Restate the data that follows exactly as it stands, beginning with the first line and ending with the line that contains "of speech label".

★ ★ ★ ★ ★

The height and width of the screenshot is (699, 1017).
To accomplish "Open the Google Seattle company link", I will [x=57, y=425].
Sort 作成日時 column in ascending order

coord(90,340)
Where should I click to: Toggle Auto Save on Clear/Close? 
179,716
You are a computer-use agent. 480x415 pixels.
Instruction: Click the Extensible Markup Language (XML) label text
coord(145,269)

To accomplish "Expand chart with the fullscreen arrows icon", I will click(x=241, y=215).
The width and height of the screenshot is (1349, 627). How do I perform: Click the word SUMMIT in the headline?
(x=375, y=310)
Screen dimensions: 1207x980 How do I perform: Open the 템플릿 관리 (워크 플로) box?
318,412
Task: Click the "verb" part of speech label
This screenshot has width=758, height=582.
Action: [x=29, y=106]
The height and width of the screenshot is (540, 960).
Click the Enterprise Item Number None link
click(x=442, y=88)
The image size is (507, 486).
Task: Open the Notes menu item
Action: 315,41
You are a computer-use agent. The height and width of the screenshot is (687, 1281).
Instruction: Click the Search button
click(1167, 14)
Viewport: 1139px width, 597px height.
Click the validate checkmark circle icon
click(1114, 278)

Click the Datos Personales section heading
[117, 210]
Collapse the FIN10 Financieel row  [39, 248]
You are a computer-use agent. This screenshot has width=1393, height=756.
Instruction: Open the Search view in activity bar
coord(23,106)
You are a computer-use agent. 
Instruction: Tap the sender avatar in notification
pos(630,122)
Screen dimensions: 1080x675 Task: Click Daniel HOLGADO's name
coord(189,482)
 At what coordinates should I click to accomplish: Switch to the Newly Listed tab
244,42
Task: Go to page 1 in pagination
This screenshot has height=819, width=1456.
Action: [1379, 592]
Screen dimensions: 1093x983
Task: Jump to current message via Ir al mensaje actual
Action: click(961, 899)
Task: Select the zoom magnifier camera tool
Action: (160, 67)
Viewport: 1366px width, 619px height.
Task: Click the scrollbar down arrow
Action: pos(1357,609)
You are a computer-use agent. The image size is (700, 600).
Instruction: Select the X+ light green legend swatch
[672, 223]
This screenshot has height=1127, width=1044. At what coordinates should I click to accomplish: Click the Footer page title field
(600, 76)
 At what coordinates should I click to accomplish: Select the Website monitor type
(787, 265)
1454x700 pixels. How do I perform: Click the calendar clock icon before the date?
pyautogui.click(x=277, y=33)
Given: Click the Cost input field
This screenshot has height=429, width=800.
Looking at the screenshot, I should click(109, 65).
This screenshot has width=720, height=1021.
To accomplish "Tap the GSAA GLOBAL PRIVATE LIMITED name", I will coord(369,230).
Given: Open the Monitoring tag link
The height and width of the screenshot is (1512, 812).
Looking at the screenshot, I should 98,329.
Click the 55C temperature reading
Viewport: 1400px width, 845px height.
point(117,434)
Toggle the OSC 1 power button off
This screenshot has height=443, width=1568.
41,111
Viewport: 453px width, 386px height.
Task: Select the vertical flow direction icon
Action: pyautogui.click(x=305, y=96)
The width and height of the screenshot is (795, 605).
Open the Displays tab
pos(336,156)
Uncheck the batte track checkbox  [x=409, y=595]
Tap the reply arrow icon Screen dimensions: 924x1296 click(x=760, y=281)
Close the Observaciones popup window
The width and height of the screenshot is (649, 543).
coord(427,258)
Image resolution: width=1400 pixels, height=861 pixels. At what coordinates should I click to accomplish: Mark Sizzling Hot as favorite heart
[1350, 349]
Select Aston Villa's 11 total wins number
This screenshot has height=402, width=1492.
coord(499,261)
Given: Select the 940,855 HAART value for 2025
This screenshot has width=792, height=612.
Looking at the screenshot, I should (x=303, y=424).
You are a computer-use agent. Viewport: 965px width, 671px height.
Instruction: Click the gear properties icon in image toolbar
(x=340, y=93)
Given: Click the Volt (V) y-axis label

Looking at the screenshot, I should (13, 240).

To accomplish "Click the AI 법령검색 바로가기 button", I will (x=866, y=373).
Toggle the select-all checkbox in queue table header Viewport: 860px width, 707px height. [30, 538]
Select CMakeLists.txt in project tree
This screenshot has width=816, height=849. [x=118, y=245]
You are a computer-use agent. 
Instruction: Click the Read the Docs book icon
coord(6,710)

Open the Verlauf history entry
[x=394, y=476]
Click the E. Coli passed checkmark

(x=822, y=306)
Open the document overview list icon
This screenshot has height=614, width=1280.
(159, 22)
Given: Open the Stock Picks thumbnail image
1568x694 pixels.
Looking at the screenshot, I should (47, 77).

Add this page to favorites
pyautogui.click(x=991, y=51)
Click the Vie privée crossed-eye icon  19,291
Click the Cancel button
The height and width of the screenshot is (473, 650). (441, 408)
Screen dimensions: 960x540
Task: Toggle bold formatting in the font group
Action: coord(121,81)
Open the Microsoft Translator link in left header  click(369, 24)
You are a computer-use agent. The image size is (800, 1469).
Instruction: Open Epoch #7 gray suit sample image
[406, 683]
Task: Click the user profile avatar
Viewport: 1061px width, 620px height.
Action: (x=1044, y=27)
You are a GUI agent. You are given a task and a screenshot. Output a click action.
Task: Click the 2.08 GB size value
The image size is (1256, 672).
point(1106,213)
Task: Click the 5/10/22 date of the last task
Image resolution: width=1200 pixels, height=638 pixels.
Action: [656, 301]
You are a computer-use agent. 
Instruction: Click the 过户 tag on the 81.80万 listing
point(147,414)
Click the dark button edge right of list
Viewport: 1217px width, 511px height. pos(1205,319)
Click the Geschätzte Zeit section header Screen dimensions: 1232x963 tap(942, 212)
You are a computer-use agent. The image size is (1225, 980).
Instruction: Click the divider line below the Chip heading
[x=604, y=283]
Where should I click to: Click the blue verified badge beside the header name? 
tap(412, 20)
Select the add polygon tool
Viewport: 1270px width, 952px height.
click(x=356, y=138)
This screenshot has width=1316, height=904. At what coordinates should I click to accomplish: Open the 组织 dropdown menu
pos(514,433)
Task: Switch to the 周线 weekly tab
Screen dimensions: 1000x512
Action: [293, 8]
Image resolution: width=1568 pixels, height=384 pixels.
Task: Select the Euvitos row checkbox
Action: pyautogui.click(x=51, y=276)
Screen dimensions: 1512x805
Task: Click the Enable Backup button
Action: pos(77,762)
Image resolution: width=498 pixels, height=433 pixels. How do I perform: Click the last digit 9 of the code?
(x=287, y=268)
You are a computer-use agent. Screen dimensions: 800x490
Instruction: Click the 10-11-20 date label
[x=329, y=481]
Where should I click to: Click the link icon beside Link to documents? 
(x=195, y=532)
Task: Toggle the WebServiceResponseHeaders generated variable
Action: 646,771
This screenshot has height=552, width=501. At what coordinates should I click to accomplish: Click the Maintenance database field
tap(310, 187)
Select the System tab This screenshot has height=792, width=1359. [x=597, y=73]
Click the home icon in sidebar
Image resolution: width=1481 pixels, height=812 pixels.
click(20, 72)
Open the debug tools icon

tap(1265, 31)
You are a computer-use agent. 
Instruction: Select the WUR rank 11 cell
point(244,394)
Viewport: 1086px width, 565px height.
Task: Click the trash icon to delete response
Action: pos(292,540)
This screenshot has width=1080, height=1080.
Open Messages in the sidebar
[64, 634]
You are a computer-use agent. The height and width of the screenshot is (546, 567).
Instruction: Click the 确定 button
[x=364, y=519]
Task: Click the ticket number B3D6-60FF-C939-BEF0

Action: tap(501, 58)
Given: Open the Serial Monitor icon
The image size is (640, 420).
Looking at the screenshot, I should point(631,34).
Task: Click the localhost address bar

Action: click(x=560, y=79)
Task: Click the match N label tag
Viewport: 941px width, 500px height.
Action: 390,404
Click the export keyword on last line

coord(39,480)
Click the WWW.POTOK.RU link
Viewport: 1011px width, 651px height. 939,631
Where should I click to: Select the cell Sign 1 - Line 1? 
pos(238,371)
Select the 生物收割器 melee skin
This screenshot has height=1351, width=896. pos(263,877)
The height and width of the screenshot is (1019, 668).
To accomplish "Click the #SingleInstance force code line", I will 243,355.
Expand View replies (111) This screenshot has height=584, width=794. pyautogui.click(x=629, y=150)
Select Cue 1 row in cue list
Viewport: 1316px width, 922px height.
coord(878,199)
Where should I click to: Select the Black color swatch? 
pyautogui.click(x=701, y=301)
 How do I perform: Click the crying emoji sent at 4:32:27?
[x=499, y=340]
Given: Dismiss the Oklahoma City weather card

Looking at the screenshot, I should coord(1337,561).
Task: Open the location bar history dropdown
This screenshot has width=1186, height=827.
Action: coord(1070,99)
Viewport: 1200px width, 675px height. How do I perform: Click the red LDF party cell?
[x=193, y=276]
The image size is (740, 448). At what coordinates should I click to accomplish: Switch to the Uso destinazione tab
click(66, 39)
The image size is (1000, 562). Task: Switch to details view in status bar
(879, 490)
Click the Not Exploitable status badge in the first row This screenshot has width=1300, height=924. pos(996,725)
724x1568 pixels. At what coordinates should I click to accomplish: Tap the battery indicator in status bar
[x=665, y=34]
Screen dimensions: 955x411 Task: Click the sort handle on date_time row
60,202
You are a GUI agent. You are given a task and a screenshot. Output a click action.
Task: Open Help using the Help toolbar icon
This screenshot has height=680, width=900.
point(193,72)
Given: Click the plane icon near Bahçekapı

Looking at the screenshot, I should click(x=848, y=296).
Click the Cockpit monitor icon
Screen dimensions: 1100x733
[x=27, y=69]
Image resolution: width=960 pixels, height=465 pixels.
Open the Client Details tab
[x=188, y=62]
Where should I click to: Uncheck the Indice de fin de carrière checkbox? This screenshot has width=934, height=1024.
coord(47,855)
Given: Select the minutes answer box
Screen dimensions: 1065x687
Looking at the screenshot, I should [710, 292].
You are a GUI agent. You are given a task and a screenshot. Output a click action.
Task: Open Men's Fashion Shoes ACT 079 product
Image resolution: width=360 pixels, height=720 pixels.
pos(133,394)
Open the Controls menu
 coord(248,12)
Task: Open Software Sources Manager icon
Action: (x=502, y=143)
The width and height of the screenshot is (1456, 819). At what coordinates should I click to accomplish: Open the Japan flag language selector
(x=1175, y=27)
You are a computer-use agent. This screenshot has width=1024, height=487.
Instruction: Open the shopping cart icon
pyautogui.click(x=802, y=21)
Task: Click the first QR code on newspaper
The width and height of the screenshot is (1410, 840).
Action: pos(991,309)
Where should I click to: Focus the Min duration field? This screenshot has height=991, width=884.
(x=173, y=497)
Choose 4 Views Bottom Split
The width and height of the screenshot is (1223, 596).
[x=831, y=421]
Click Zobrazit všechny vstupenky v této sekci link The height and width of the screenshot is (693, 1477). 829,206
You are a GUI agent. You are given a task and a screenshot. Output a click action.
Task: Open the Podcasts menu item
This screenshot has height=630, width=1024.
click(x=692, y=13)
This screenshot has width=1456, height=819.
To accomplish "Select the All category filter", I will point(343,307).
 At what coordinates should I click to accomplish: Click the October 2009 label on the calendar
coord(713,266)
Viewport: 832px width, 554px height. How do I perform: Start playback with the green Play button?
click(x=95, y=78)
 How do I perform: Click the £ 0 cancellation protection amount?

★ ★ ★ ★ ★

• [TASK SOLUTION]
The height and width of the screenshot is (699, 1017).
To accomplish "Open the Google Seattle company link", I will [x=57, y=425].
Sort 作成日時 column in ascending order

coord(90,340)
Where should I click to: Toggle Auto Save on Clear/Close? 
179,716
You are a computer-use agent. 480x415 pixels.
Instruction: Click the Extensible Markup Language (XML) label text
coord(145,269)

To accomplish "Expand chart with the fullscreen arrows icon", I will click(x=241, y=215).
The width and height of the screenshot is (1349, 627). How do I perform: Click the word SUMMIT in the headline?
(x=375, y=310)
Screen dimensions: 1207x980 How do I perform: Open the 템플릿 관리 (워크 플로) box?
318,412
Task: Click the "verb" part of speech label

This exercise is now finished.